◆ **WHAT YOU SHOULD DO**
Every line from the one with "Screen dimensions: 1300x924" up to and including the one with "Screen dimensions: 1456x820" is to be output exactly as it appears below; pictures are not.

◆ **DATA RECORDS**
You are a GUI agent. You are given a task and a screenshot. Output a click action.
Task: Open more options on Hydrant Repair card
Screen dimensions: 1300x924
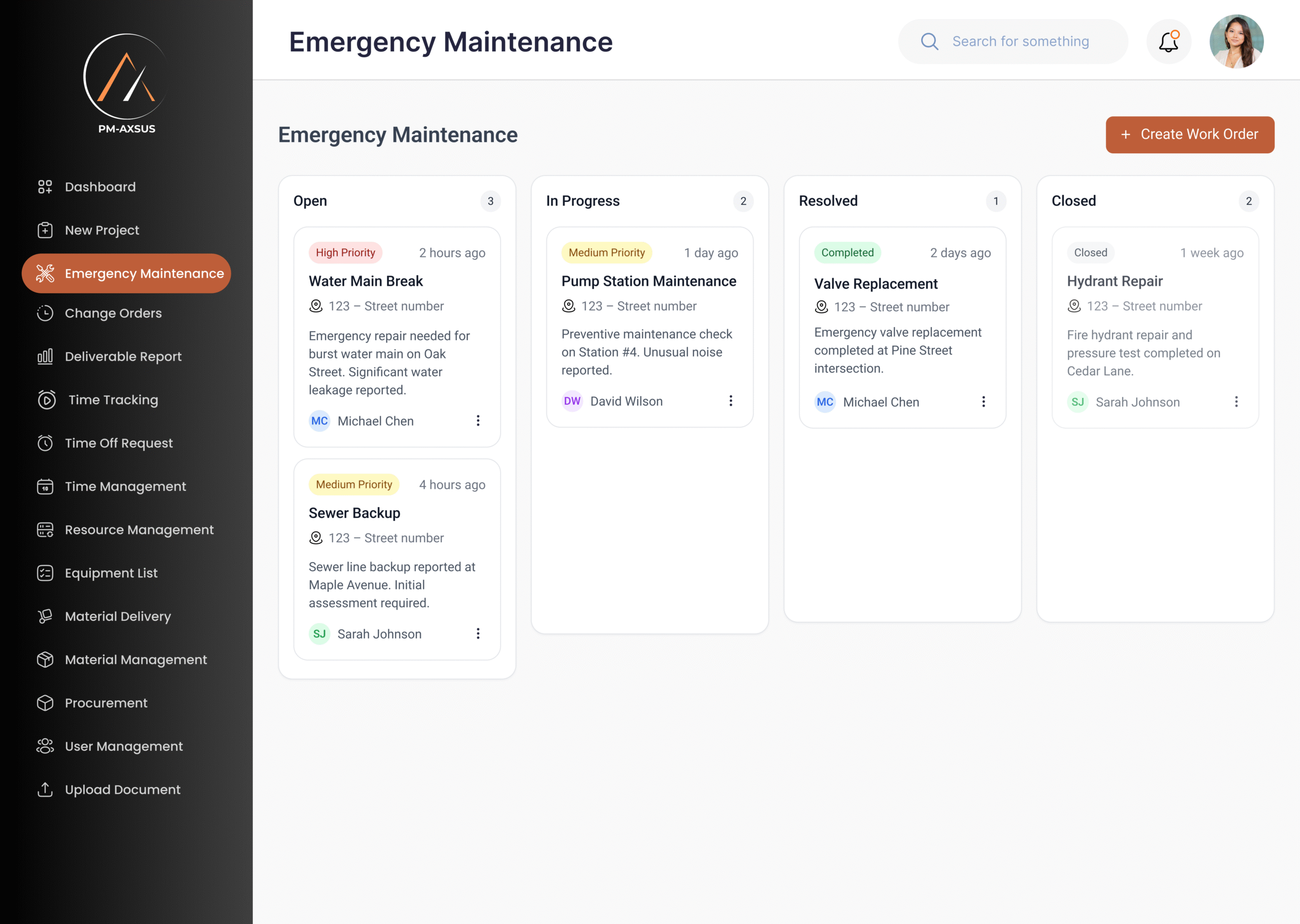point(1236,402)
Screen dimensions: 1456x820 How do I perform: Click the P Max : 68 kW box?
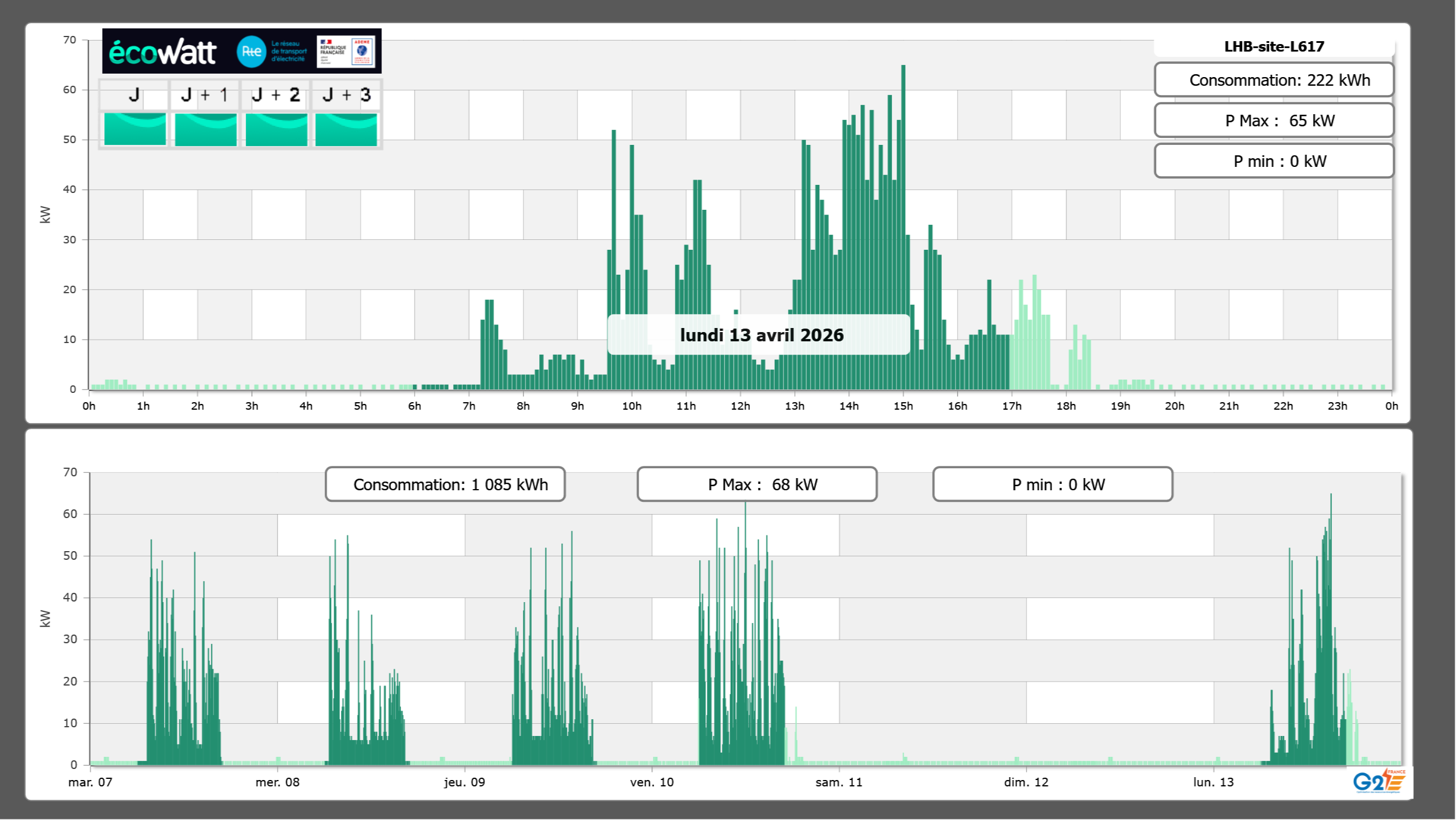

--

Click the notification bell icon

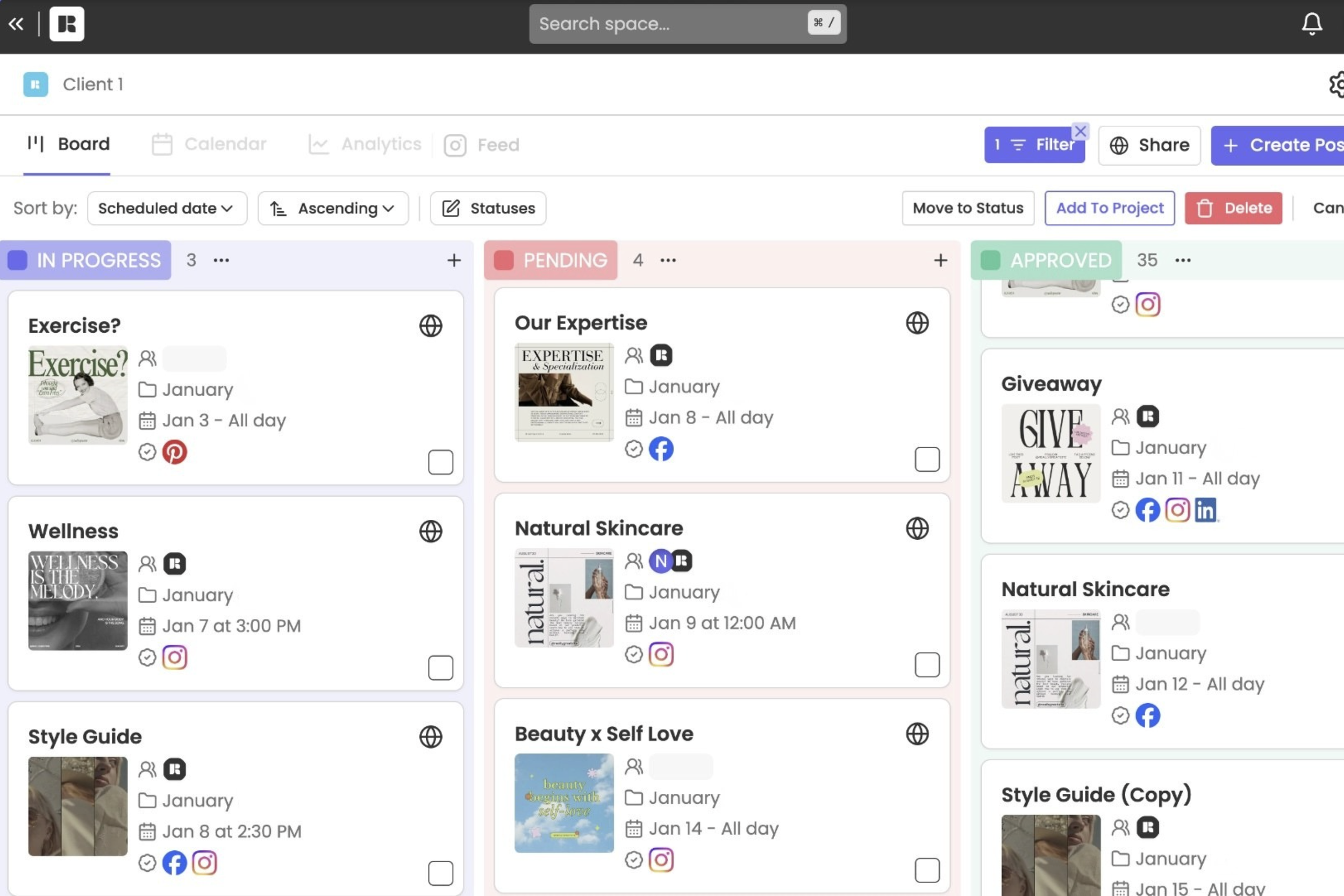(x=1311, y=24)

--

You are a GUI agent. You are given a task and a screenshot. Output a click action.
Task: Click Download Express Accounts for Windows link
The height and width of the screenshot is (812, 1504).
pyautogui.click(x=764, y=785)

◆ **SOLUTION FOR THIS EXERCISE**
Screen dimensions: 1300x924
point(1236,402)
Screen dimensions: 1456x820 How do I perform: Click the P Max : 68 kW box?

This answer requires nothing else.